- Zadania do wykonania -
1 - Przedstaw w formie krótkiej listy akapit komentarza o starcie Romana Giertycha zaczynający się od słów „Gdzie tutaj są ryzyka?”. Zachowaj jego najważniejsze fakty.
2 - Kiedy i gdzie Donald Tusk odniósł się do propozycji omawianej w komentarzu o starcie Romana Giertycha?
3 - Pisz dalej komentarz o starcie Romana Giertycha, zaczynając po jego ostatnim zdaniu.

Gdzie tutaj są ryzyka? Ryzyka są znaczące. Są to ryzyka głównie wizerunkowe, no bo rzeczywiście takie rozmycie, niespójności programowe nasuwają się bardzo mocno. Jeżeli elektorat Koalicji Obywatelskiej będzie bardzo niepocieszony tą decyzją, no to oczywiście będzie to z zyskiem dla Trzeciej Drogi i Lewicy, co zresztą samo w sobie nie jest niczym złym, ponieważ przypominam raz jeszcze wynik wszystkich partii opozycyjnych bardzo się liczy i wynik Trzeciej Drogi, i Lewicy także, ponieważ to suma sumarum da stabilną większość partiom opozycyjnym. Więc sam fakt odsunięcia tych głosów wcale nie jest jakoś specjalnie niczym złym, ale jest to ryzyko, z którego nad którym trzeba w jakiś sposób zapanować. Donald Tusk w ostatnim dniu Campus Polska w Olsztynie odniósł się oczywiście do tej propozycji i przede wszystkim argumentował to bardzo, bardzo dużą pragmatyką wyborczą, zorientowaną właśnie na tę arytmetykę. Dlaczego? Ponieważ Roman Giertych może, mówiąc bardzo kolokwialnie, uprzykrzyć życie Jarosławowi Kaczyńskiemu właśnie w tym świętokrzyskim. Przypominam Roman Giertych startuje z ostatniego miejsca i nawet jeśli to się nie przełoży na głosy Koalicji Obywatelskiej w tamtym regionie, w którym zresztą koalicja nie ma jakiegoś spektakularnego poparcia, to jednak może zasadniczo utrudnić prowadzenie działań i zmniejszyć ten kapitał Jarosława Kaczyńskiego w tamtym regionie, co oczywiście z punktu widzenia takiej efektywności kampanijnej ma też jakieś swoje, swoje plusy, więc sądzę, że za tą dość kontrowersyjną decyzję i zaskakującą decyzją stoi właśnie ta kwestia arytmetyki.

- Dostarczone dane -

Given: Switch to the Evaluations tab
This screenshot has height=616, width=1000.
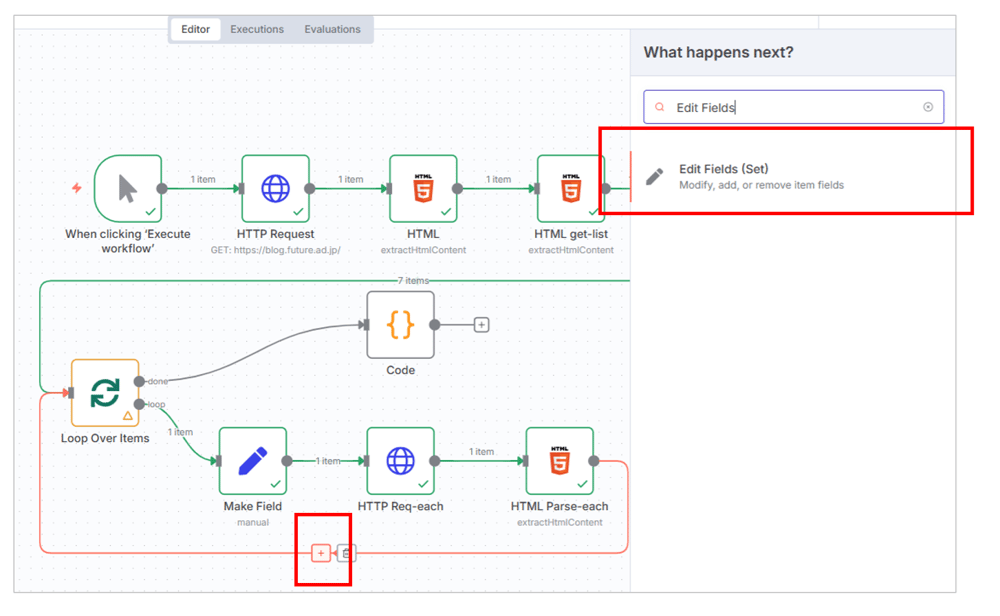Looking at the screenshot, I should pyautogui.click(x=332, y=29).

- Odpowiedzi do zadań -
1 -
- Ryzyka są znaczące, głównie wizerunkowe, bo widać rozmycie i niespójności programowe.
- Jeśli elektorat Koalicji Obywatelskiej będzie niezadowolony z decyzji, zyskają Trzecia Droga i Lewica.
- Nie jest to samo w sobie złe, bo suma wyników partii opozycyjnych ma dać im stabilną większość. Nad tym ryzykiem trzeba jednak zapanować.
- Donald Tusk odniósł się do propozycji w ostatnim dniu Campus Polska w Olsztynie. Uzasadniał ją pragmatyką wyborczą nastawioną na arytmetykę.
- Roman Giertych startuje z ostatniego miejsca. Może utrudnić Jarosławowi Kaczyńskiemu działania w świętokrzyskim i zmniejszyć jego kapitał w tym regionie, choć Koalicja nie ma tam spektakularnego poparcia.
- Według komentarza za tą kontrowersyjną i zaskakującą decyzją stoi właśnie arytmetyka.

2 - W ostatnim dniu Campus Polska w Olsztynie.

3 -
Trzecia Droga zaprezentowała również swoje jedynki, podobnie jak Lewica. No i cóż, jeśli chodzi o Trzecią Drogę, to bardzo, bardzo dobry ruch, jeśli chodzi o strategię. To znaczy Ryszard Petru na pierwszym miejscu w Warszawie. Dlaczego dobry ruch? Dlatego, że w Warszawie startuje również Mentzen z Konfederacji, a Ryszard Petru w ostatnich tygodniach bardzo sukcesywnie i zresztą bardzo trafnie skonfrontował się ze Sławomirem Mentzenem i w sposób bardzo przejrzysty punktował założenia programowe Konfederacji.

Więc tutaj ruch jest. Bardzo dobry Trzecia droga strategicznie odnosi się do wyciągnięcia bardziej gospodarczo zorientowanego elektoratu Konfederacji. I to jest oczywiście bardzo dobry kierunek. Od wielu tygodni na to zresztą w różnych komentarzach komentatorzy w tym ja zwracają uwagę, Zatem bardzo dobry ruch.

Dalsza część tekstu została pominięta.